> **Aim**
Render the stretch of the listing from the line containing "You are a GUI" through the line containing "coord(421,33)" as a Markdown table with columns Row and Line, one numbered row per line. Leave out blank lines and pictures.

— start Records for this exercise —

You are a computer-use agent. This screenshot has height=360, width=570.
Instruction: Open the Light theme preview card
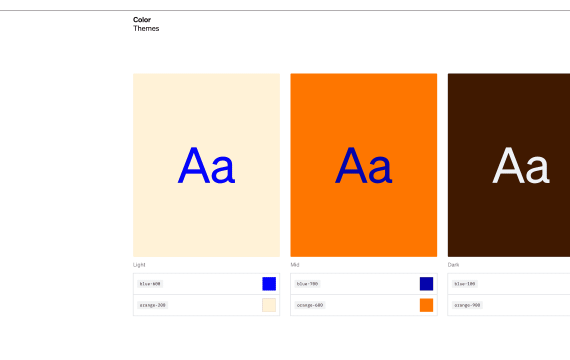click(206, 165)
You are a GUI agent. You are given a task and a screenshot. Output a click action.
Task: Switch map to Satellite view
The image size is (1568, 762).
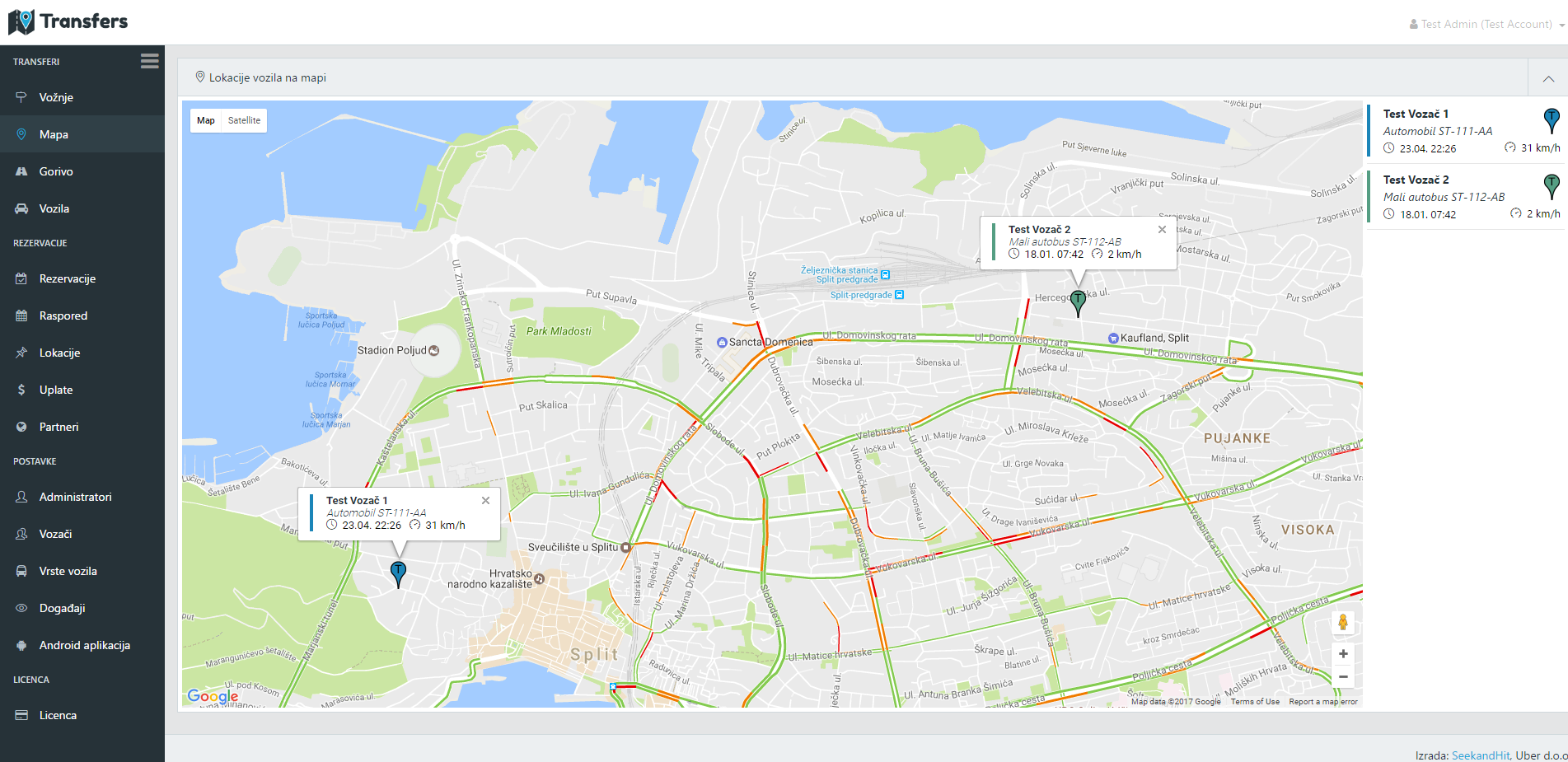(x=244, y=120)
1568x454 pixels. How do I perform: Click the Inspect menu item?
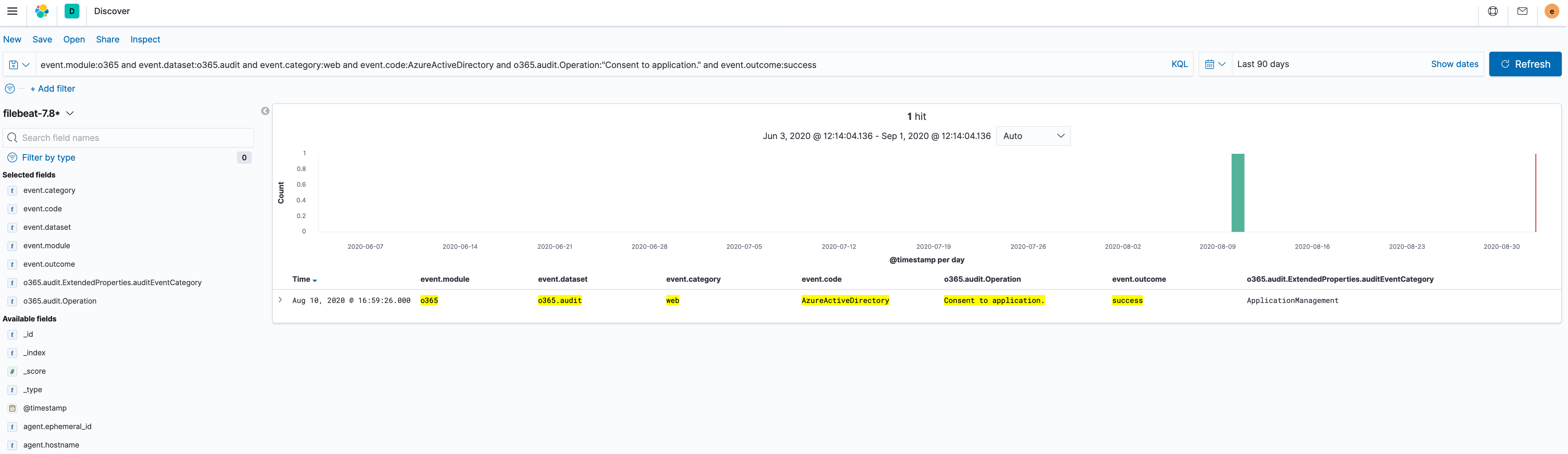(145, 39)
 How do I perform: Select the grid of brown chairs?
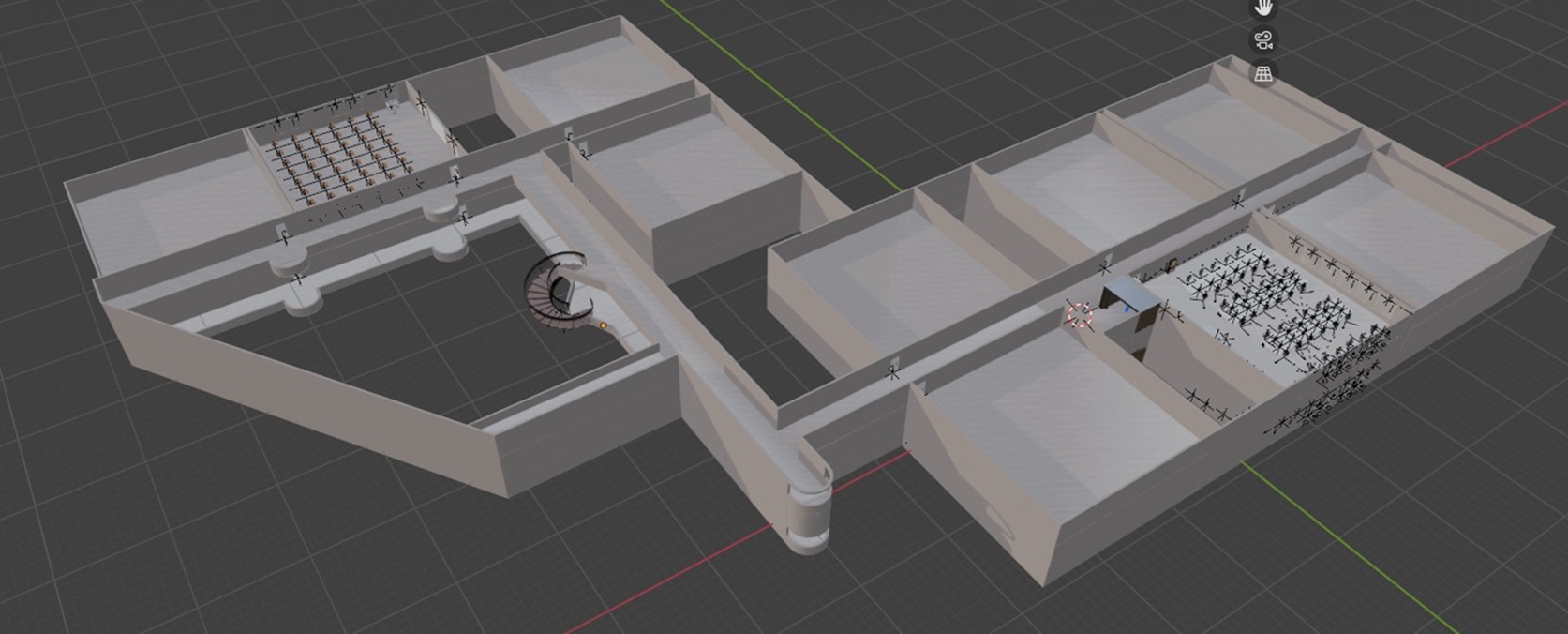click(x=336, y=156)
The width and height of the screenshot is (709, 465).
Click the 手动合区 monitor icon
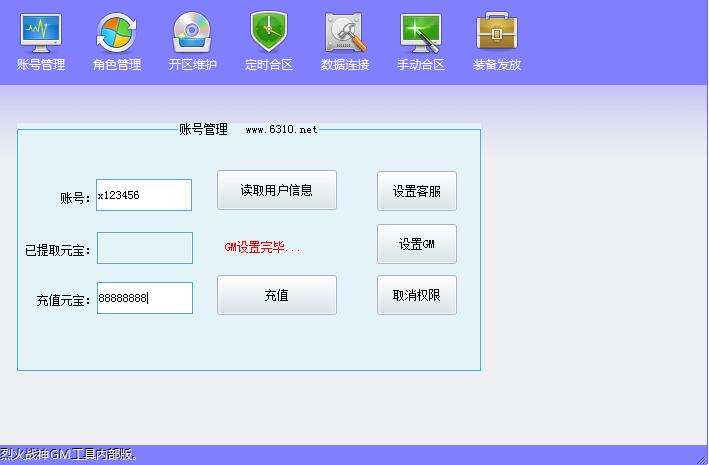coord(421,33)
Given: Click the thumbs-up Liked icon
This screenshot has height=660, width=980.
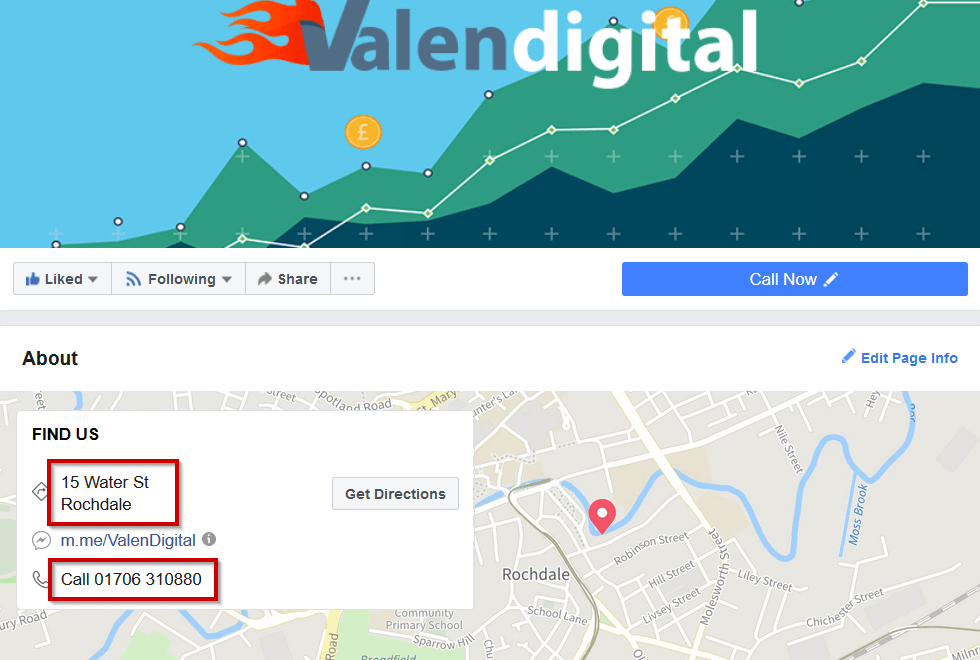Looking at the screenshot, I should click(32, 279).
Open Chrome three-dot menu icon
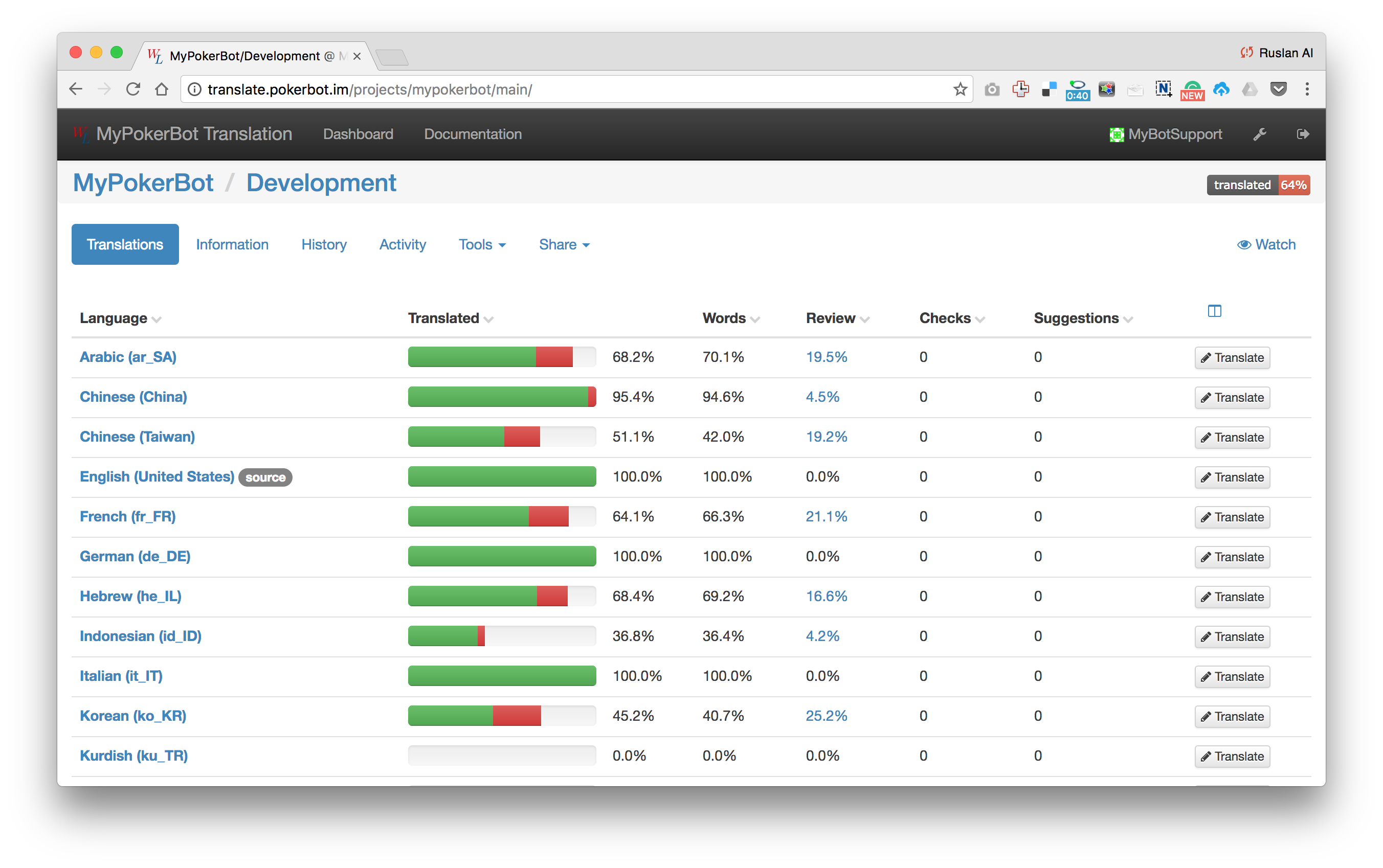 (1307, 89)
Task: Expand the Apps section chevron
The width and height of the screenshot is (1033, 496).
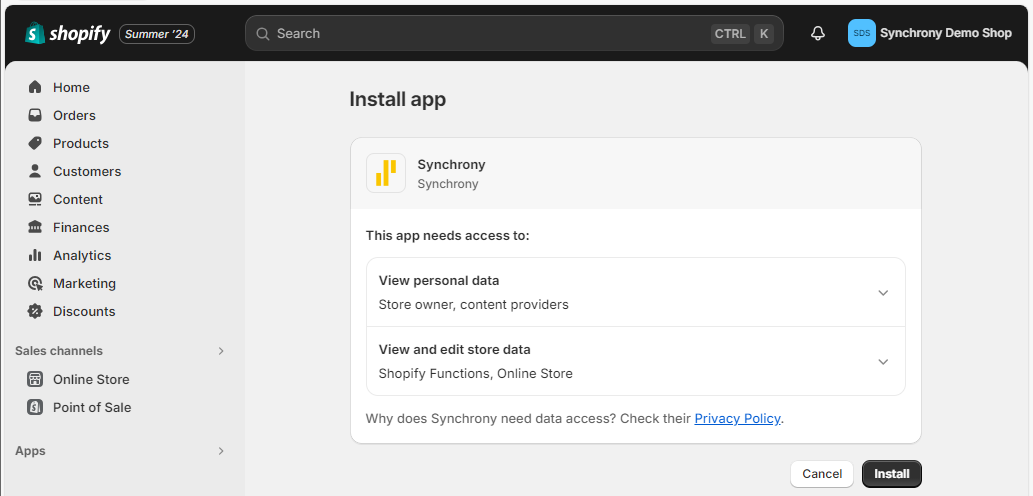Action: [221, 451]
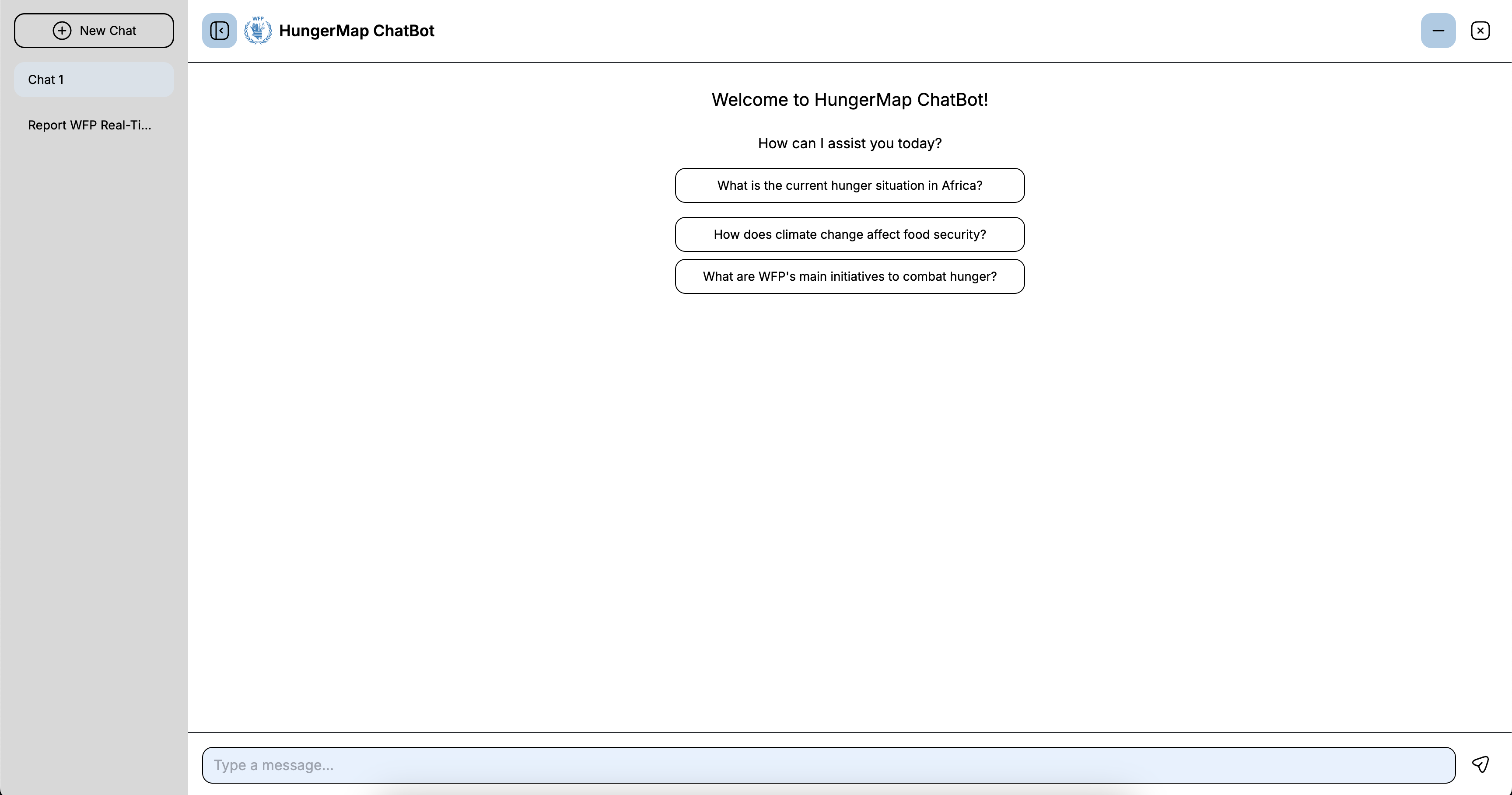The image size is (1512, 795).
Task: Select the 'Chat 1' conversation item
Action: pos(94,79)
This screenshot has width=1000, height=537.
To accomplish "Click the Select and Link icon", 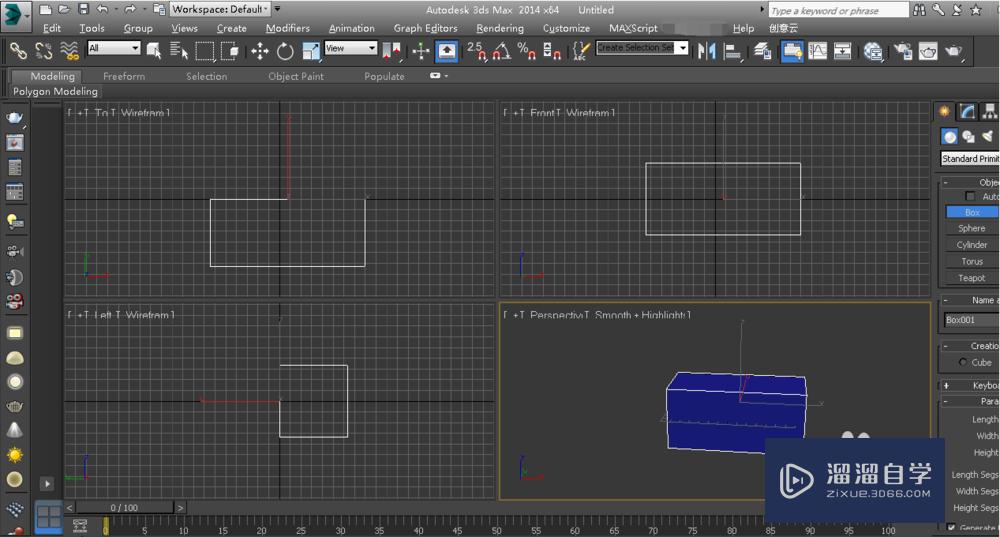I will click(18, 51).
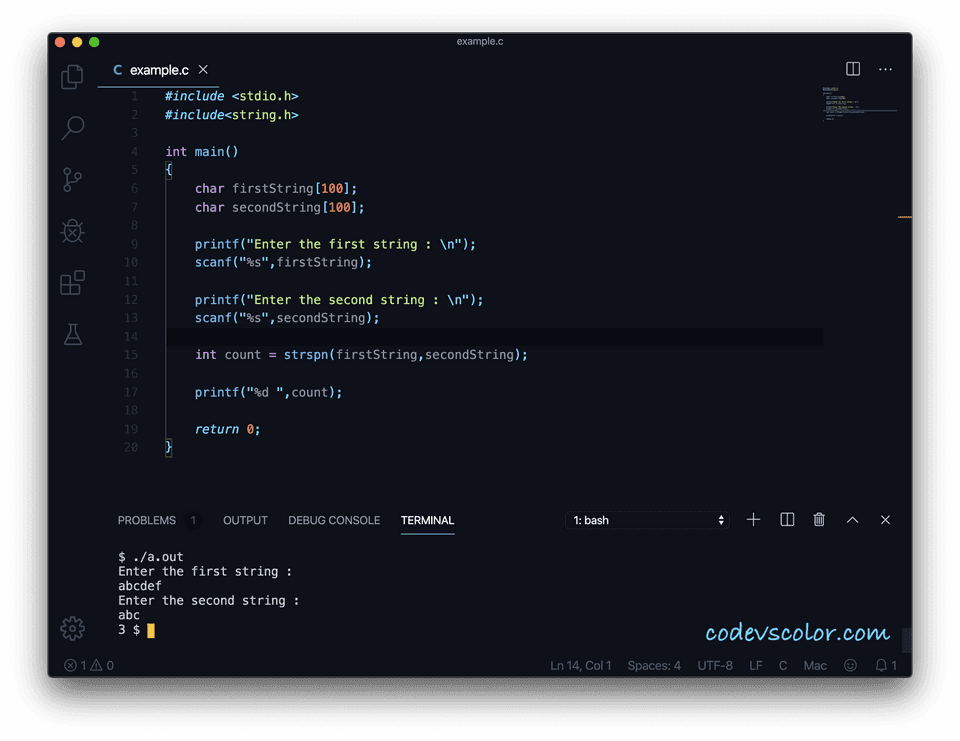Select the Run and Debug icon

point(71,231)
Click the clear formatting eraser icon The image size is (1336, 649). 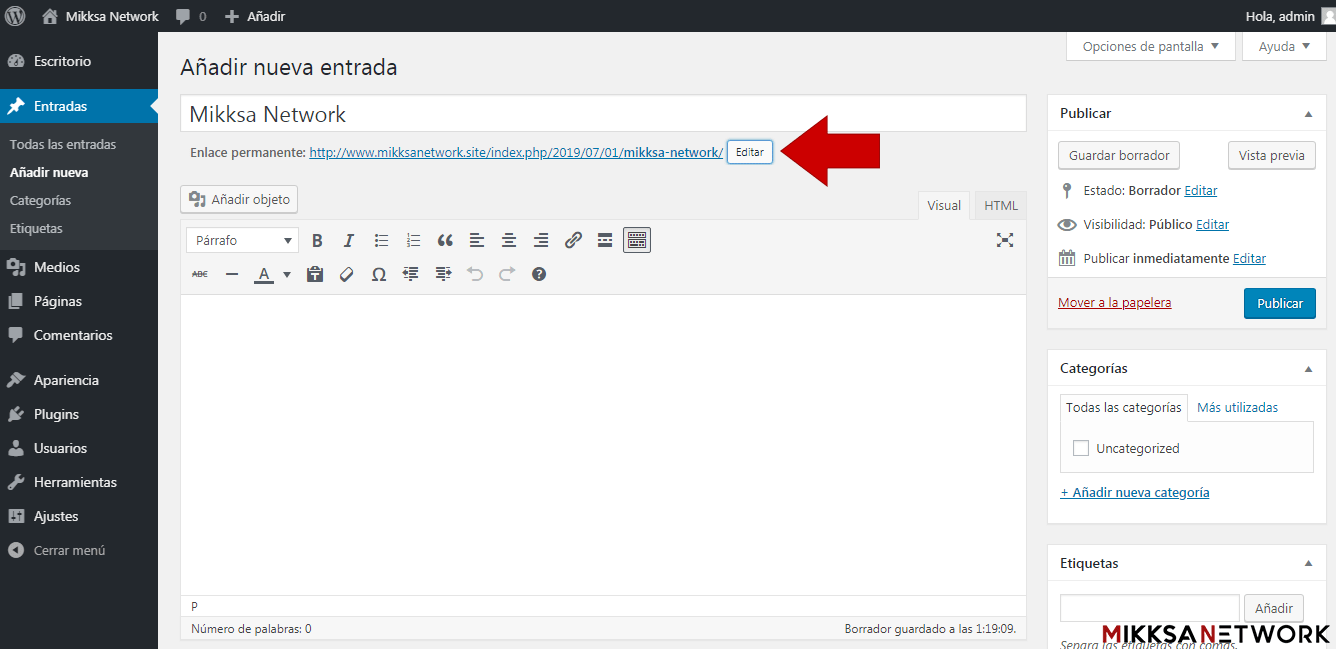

— end Records for this exercise —

> **Solution to this exercise**
| Row | Line |
|---|---|
| 1 | You are a GUI agent. You are given a task and a screenshot. Output a click action. |
| 2 | Task: Switch map to Satellite view |
| 3 | The image size is (1568, 762). |
| 4 | (x=244, y=120) |
| 5 | 1568x454 pixels. How do I perform: Click the Inspect menu item? |
| 6 | (145, 39) |
| 7 |  How do I perform: Select the grid of brown chairs? |
| 8 | click(x=336, y=156) |
| 9 | The width and height of the screenshot is (709, 465). |
| 10 | Click the 手动合区 monitor icon |
| 11 | coord(421,33) |